The seaside town of Galaxidi, situated only 16 km (10 miles) southwest of the ancient site of Delphi on the the northern coastline of Corinthian Gulf is a hidden gem waiting to be discovered.
Up until 1963, when the Nafpaktos-Itea road project was completed, the town could only be accessed by boat from Itea.
Even today, Galaxidi’s island-like nature has been maintained. Downhill paths lead to the sea, bougainvillea plants provide color to the alleys, and the wonderful promenade is popular for strolling.
Until the late 19th century, Galaxidi had a sizeable merchant marine fleet and was a prosperous commercial centre.

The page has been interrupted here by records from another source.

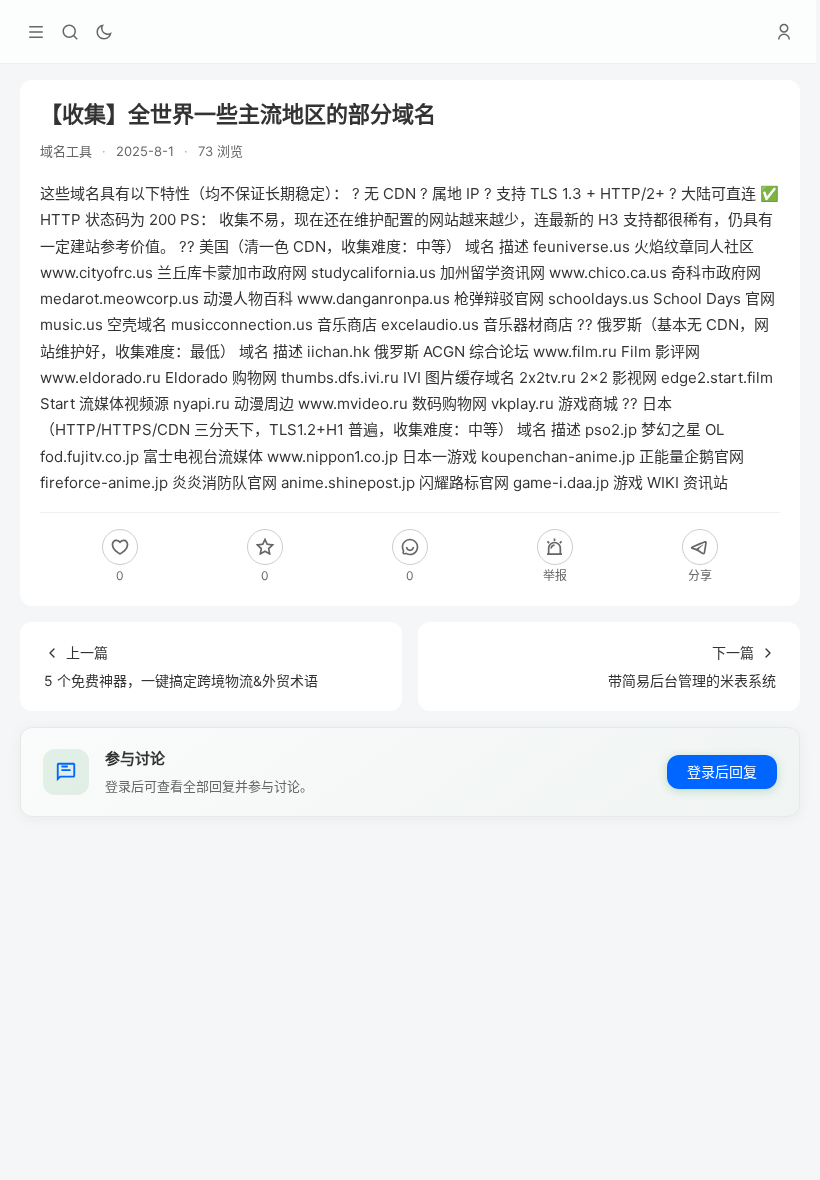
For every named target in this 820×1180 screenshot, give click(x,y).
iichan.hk (338, 351)
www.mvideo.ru (353, 403)
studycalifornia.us (373, 272)
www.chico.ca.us (608, 272)
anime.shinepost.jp (348, 482)
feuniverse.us (581, 246)
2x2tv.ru (547, 377)
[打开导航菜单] (36, 32)
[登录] (784, 32)
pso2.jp (611, 429)
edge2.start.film (717, 377)
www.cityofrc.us (96, 272)
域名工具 (66, 151)
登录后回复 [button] (722, 771)
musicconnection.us (242, 324)
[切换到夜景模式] (104, 32)
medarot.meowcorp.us (119, 298)
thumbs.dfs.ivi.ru (340, 377)
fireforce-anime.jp (104, 482)
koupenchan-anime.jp (558, 456)
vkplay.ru (522, 403)
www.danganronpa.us (373, 298)
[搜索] (70, 32)
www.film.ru (575, 351)
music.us (71, 324)
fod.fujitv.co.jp (89, 456)
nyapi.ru (201, 403)
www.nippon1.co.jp (332, 456)
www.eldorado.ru (100, 377)
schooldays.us (598, 298)
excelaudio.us (430, 324)
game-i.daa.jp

This is reflected in the size and style of the local buildings. Preservation of the traditional architecture has facilitated the growth of tourism in recent decades.
Galaxidi was home to some of the country’s most important shipping families, a legacy which can be observed at the Nautical and Historical Museum, the first of its kind in Greece.
If you are looking for major nightlife activity, Galaxidi is not the place for you. It is a serene place of non-commercial charm and an ideal base for exploring Delphi and the northern coastline of Corinthian Gulf.
Things change only briefly in February each year when thousands flock to the town to see the “Flour War.”
Locals stage a street battle celebrating the end of carnival on Ash Monday, or “Kathari Deftera” and welcome the Lent period as people throw flour bombs at each other.